To be honest, the only reason I spent any time with this coworker was because I thought he was cute and I was hoping for a date. Yes – I was a stupid little girl whose life revolved around guys, parties, and clubs.
Anyways, some of the ladies at work were talking about end-of-the-world type stuff during our lunch break one day and even though I didn’t really care about it, I asked Christian for his opinion. He said, “If you really want to know, then come to my house after work and I will show you what the Bible says about it.”
I did. While I was expecting him to make the moves on me, he rather sat me down, opened the Bible, and asked me to read certain passages aloud.
What I read puzzled/frightened me. Every time I stopped to ask a question, he would lead me to another passage and have me read it.
He kept saying, “My opinion really doesn’t matter… let’s see what God has to say.” As mad as I was at him and as much as I wanted to argue, I knew I couldn’t because he kept saying “It’s not me saying this, it’s God. Call God a liar, not me.”
By the end of the day I was terrified of God’s judgment. I knew that I was a sinner and if these things were true… I had no hope of surviving judgment day.
In fact, as I was getting ready to drive home, a car screamed around the corner and I was convinced that God was going to kill me because of my sin. The car passed… but my anxiety didn’t.
When I got home, I told my parents, “We’re all going to hell!”
They thought I was nuts and asked me who I had been talking to. I told them and they told me to stay away from this Christian.
I couldn’t. There was something inside me drawing me to him and his words. We continued to talk at work, I continued to listen, and I was beginning to become somewhat interested in what Christian had to say… but one day he told me that he wouldn’t be speaking to me anymore about this subject.
Christian said that my romantic attraction to him was clouding my judgment and that if I was really being drawn into God’s kingdom, it would happen with or without him.
Alone and confused, I tried to figure things out. I spoke with acquaintances who called themselves Christians and they told me to disregard Christian’s words about hell, repentance, and faith.
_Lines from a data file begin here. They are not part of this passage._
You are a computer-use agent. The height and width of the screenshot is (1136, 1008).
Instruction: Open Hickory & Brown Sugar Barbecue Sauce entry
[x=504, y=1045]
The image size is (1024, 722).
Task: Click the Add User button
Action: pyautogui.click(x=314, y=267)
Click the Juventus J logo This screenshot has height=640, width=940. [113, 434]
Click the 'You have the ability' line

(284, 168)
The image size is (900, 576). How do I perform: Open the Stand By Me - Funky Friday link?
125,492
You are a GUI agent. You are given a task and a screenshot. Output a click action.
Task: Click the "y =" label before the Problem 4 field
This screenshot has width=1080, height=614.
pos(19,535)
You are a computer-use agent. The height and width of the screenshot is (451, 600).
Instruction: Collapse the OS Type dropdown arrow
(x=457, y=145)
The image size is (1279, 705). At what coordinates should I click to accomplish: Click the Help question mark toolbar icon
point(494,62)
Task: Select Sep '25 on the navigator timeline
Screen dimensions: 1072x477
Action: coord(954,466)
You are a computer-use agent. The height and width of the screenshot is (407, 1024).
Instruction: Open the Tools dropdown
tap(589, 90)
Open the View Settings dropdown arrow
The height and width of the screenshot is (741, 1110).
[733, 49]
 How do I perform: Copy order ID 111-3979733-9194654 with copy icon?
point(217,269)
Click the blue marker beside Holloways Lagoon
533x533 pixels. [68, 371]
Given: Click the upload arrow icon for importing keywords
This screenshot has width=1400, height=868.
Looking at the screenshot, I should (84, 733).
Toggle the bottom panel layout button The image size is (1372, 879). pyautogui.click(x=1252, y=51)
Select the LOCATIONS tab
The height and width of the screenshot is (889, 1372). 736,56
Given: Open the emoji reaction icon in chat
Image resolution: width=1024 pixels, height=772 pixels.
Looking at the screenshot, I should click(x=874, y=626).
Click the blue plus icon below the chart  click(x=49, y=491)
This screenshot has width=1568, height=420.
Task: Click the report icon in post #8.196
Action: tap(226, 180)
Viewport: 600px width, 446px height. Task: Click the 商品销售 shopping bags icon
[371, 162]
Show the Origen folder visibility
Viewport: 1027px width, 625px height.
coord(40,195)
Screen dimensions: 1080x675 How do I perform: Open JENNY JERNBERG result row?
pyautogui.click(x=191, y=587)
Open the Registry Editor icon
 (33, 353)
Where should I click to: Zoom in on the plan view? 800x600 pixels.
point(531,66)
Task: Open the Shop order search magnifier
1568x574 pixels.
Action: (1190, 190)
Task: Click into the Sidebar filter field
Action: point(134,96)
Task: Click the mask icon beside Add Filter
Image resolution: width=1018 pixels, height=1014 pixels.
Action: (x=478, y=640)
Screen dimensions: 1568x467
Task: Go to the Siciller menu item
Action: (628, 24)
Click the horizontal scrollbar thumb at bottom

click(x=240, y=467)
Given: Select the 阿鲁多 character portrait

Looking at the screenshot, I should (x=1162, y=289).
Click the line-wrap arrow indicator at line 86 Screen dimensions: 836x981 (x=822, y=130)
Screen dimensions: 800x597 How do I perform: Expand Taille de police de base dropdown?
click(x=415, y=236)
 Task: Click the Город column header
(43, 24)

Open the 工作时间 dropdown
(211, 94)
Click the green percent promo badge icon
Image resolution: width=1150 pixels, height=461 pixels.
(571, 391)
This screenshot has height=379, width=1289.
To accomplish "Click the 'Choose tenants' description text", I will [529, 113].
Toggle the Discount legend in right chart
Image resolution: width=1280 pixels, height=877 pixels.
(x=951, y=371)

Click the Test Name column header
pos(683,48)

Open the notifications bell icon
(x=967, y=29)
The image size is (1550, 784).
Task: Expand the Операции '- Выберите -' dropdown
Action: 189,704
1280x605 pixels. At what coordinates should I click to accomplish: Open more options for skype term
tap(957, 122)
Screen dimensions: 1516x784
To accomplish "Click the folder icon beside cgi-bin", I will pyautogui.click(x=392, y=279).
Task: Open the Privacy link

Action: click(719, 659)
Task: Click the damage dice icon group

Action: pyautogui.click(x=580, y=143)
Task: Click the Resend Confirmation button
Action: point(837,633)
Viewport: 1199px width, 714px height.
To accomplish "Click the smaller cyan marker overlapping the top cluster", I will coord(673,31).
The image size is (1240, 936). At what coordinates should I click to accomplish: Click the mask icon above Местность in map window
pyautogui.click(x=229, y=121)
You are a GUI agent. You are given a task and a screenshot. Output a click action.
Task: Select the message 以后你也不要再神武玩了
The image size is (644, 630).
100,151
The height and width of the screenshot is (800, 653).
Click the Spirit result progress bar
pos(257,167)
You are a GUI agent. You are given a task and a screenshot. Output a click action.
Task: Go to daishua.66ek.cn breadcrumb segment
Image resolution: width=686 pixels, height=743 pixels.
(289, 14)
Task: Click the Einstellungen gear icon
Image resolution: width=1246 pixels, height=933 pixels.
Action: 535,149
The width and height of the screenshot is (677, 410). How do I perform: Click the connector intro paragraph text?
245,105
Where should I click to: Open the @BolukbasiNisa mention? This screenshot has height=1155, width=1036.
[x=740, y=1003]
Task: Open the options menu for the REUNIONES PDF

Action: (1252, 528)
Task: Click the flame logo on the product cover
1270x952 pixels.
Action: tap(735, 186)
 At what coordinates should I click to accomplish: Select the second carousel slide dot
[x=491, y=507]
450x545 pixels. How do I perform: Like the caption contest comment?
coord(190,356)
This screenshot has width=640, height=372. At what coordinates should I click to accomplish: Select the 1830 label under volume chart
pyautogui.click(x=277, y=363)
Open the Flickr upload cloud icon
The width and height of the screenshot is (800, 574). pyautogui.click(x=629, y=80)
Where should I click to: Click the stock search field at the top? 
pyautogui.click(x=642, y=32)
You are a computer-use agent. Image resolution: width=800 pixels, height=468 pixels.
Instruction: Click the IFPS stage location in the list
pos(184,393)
They said he was radical and God really isn’t like that. My “best” friends kept reassuring me that I was a really “good” person.
Late one night I simply gave up. I prayed, “God – I don’t know who’s right and who’s wrong… if you are real, then I need you to show me right now.”
When I woke up, early on a sunday (something I had not done in a very long time) I had a new heart… a heart that was alive to God and trusting in Christ. Everything looked different and felt different. Since it was Sunday all I could think about was worshipping God… but I was too scared.
I went to Christian’s church but didn’t go in. Instead, I left a letter on his windshield explaining what had happened to me.
When he called, he seemed skeptical and directed me to speak with the Pastor of his church and I did.
A few weeks later I professed my faith in the Lord Jesus, was baptized into the church, and that same day Christian asked me “to be his girl” (it appears that he had feelings for me too).
Today we are happily married, have five children, and we continue to serve the Lord together.